An important feature of amino acids is that they are chiral. The exception to this is glycine. The best, and most iconic, way to explain this is with your hands. Place your left hand on a table palm down. Now place your right hand on top of it, palm down. They don't exactly overlap. Your left hand's thumb sticks out to the right, your right hand's thumb to the left. That is because they are mirror images. They are non-superimposable (Figure 4.6).


Figure 4.6 Chirality illustrated with hands and the generic structure for amino acids.

Source: Reproduced with permission of wikicommons, https://commons.wikimedia.org/wiki/File:Chirality_with_hands.svg.

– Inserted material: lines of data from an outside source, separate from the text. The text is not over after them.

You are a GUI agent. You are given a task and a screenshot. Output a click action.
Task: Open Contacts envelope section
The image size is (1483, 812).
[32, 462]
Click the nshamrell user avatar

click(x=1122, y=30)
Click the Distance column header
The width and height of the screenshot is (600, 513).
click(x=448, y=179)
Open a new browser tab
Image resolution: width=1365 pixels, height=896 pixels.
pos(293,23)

Given four different side chains or more, molecules too can be assembled into left- and right-handed forms. The reason why glycine is not chiral is that the central (alpha) carbon in the molecule has two identical H atoms attached to it, which does not allow for two distinctive left- and right-handed forms of the molecule. Chiral forms of a molecule are said to be isomers, which are chemical compounds with the same chemical formula but different structures. The conventional way to classify chiral molecules is based on the direction that polarized light, when shone at the molecules, is rotated (Figure 4.7). The different mirror images tend to rotate it one way or the other. If it is rotated to the left, we call it a levorotatory molecule or the “L” form. If it is to the right, or dextrorotatory, we call it the “D” form. When we have an equal mixture of both L and D molecules, we say that the mixture is racemic. Specifically, we use the term enantiomer to refer to one of the two chiral forms of the molecule.


Figure 4.7 Chiral molecules rotate polarized light in particular directions. Schematically, the rotation of light to the left (levorotation) is shown here with the amino acid, L-alanine.